#### [What you need to do]
Among the lines of the records, find all that carry the word "will" and copy them.
Available data section start
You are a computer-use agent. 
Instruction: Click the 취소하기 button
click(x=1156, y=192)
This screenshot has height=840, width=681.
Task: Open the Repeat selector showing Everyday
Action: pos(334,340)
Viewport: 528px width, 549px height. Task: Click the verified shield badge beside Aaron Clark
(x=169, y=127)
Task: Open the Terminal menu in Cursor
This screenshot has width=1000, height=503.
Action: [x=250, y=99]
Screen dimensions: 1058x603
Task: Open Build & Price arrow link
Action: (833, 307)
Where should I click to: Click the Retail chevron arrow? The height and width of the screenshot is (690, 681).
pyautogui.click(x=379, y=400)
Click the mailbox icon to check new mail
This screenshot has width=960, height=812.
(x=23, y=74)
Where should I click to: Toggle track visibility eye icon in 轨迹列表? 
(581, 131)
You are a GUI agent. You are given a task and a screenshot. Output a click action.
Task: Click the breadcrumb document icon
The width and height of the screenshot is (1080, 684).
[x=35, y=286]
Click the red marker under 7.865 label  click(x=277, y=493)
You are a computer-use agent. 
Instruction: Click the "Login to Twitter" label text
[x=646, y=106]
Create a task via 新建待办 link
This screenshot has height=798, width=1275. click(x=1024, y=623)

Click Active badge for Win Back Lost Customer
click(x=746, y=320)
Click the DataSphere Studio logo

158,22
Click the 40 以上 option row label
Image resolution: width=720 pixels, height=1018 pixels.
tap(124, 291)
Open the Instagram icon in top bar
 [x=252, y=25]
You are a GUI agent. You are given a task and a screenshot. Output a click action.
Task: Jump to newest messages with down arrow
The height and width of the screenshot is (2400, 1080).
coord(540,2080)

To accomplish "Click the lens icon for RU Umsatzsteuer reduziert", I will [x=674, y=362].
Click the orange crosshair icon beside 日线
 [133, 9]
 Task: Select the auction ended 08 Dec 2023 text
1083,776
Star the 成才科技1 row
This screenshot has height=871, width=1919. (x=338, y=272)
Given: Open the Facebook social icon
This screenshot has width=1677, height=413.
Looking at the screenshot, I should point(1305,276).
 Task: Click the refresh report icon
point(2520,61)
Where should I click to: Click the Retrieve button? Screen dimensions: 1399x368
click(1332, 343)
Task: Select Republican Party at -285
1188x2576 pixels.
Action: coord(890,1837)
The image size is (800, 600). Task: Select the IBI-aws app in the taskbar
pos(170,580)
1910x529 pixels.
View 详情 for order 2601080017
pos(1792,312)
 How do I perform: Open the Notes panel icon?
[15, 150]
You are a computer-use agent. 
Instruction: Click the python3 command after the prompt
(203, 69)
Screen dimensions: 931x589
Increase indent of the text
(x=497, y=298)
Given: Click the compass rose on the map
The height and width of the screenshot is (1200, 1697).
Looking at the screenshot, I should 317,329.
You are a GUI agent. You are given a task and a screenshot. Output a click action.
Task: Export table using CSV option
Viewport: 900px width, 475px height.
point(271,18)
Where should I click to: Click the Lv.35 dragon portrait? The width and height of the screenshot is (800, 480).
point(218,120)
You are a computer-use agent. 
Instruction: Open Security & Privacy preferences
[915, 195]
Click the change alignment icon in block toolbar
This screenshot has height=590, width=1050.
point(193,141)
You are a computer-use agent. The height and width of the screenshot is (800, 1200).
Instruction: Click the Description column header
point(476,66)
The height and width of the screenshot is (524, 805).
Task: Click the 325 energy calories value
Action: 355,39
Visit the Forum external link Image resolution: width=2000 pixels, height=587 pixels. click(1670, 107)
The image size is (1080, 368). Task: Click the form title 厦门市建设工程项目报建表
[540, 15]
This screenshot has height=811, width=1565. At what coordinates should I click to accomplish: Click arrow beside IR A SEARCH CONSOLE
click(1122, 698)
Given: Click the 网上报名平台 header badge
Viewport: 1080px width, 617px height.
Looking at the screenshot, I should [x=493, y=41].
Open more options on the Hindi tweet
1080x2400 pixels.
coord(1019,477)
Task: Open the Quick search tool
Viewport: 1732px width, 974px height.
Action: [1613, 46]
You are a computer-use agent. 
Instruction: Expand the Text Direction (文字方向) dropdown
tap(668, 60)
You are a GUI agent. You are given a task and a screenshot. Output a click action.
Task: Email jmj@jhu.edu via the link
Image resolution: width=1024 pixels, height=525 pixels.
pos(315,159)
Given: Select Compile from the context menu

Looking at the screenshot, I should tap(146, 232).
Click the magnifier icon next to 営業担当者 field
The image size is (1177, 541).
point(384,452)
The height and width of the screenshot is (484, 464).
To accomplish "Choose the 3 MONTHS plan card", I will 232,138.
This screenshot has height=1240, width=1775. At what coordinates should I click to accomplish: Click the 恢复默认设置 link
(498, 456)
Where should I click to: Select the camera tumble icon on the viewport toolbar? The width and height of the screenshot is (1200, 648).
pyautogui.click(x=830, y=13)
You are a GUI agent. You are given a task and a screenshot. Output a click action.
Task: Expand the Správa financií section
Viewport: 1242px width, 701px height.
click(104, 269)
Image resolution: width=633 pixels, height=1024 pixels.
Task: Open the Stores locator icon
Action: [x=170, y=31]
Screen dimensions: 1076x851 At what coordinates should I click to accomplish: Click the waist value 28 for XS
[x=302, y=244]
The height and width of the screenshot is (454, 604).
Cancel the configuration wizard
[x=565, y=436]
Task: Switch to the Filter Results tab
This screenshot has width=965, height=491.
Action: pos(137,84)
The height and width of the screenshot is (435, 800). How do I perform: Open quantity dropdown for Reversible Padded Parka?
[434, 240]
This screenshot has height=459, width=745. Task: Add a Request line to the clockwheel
Available data section end
#### [Exercise response]
To accomplish "Click the lens icon for RU Umsatzsteuer reduziert", I will [x=674, y=362].
To accomplish "Choose the 3 MONTHS plan card", I will 232,138.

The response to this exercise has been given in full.